Video-assisted thymectomy: In this procedure, a surgeon will make an incision in your neck and insert a video endoscope and instruments to remove the thymus gland. Alternatively, the surgeon may make incisions on the side of your chest and insert the endoscope and the instruments there.

Robot-assisted thymectomy: Similar to video-assisted thymectomy, small incisions will be made on the side of your chest, wherein a robot equipped with a camera and mechanical arms will remove the thymus gland.

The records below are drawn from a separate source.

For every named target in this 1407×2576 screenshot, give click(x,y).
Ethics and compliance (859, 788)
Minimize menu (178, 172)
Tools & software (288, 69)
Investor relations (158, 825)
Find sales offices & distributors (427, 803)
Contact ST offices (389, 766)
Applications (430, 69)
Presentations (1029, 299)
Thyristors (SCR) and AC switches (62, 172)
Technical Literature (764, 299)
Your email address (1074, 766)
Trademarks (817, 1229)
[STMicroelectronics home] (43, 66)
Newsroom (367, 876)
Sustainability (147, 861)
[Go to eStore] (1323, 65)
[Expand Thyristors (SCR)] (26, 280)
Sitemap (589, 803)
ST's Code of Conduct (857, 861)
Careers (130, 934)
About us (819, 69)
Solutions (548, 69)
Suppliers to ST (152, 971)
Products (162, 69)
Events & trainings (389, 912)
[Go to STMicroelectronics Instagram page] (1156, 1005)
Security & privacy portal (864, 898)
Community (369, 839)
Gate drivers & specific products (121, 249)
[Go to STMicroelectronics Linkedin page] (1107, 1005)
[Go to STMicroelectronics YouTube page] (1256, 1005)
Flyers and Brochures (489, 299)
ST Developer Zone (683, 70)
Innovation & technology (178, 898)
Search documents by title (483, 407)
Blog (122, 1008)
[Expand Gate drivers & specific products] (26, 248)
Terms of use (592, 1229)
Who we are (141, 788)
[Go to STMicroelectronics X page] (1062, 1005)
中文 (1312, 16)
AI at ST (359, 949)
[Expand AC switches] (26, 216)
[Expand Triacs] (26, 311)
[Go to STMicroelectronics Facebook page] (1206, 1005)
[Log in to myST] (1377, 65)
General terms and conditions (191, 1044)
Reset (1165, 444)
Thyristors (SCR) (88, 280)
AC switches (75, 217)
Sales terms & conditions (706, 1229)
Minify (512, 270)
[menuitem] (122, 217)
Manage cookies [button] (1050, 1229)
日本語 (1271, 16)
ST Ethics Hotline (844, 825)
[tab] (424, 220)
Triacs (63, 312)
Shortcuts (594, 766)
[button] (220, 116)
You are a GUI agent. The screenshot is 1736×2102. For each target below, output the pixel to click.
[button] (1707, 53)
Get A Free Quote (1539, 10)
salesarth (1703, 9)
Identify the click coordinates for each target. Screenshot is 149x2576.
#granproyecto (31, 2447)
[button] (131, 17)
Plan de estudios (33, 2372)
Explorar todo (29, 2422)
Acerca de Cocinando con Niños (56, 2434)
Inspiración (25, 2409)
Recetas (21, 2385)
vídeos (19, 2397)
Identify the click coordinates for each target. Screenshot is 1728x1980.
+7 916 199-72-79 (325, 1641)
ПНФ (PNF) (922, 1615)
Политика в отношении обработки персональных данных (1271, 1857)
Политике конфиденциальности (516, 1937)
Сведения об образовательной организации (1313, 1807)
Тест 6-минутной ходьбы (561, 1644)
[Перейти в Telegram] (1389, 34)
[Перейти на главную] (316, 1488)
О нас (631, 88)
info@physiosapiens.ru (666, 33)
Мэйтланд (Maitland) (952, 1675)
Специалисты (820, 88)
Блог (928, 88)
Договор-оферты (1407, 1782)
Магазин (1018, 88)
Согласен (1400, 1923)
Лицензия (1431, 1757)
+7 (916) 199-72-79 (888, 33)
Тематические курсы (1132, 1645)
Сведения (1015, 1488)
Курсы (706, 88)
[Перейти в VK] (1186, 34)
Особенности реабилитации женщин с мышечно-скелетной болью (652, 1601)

Intravenous Procedures for Life-Threatening Situations

In life-threatening cases of myasthenia gravis (difficulty breathing and swallowing), intravenous methods may be required to remove specific antibodies in your system to provide immediate relief. Two intravenous methods commonly used to treat myasthenia gravis include:6

Plasmapheresis

In this procedure, your blood is routed to a machine designed to remove the antibodies that destroy your muscular neurotransmitters. While this can provide positive results, the effects usually last a few weeks only per session, necessitating repeat visits. After multiple sessions, you may need to use a catheter instead, because doctors may have difficulty finding your veins.

While plasmapheresis may help, you must be aware of the side effects. Drops in blood pressure, bleeding, heart rhythm problems and possible allergic reactions have been reported. This procedure is only recommended in life-threatening cases to produce instant relief. It is also expensive and time-consuming.7

Intravenous Immunoglobulin (IVIg)

As the name implies, immunoglobulin will be administered to help decrease the autoimmune antibodies attacking your muscle receptor sites. It is typically given for two to four hours over the course of two to seven days, depending on the need.

Compared to plasmapheresis, IVIg has milder side effects, such as chills, dizziness, headaches and fluid retention. However, the effects can take a week before they are felt. In addition, the procedure can be expensive.8

Medications That Should Be Avoided

During the course of your recovery, you may be prescribed certain medications to help treat your symptoms. However, this is not advised, because there’s a chance that these medications may worsen your condition. The table below shows common medications prescribed when treating myasthenia gravis:9

Telithromycin (Ketek)

Quinine

Fluoroquinolones, such as Ciprofloxacin and Levofloxacin

Procainamide

Zithromax

Magnesium

Antibiotics such as gentamycin and neomycin

D-penicillamine

Botulinum toxin (Botox)

Beta-blockers

Corticosteroids, such as prednisone

Immunosuppressants, such as azathioprine, mycophenolate and cyclosporine

It’s important to be aware of the potential side effects when taking medications to treat your symptoms. Prolonged use of corticosteroids, for example, can cause weight gain, increase your risk of diabetes and thin your bones. Immunosuppressants, on the other hand, can cause vomiting, gastrointestinal problems and damage to your liver and kidneys. They can increase your risk of getting an infection as well.10

If taking any one of these is absolutely necessary due to critical situations, always discuss your prescriptions with your doctor to determine the best choices to minimize possible side effects. In addition, if you need to take an antibiotic, be sure to consume a high-quality probiotic food or supplement a few hours before or after taking the antibiotic. This will help keep your beneficial gut bacteria at an optimal ratio.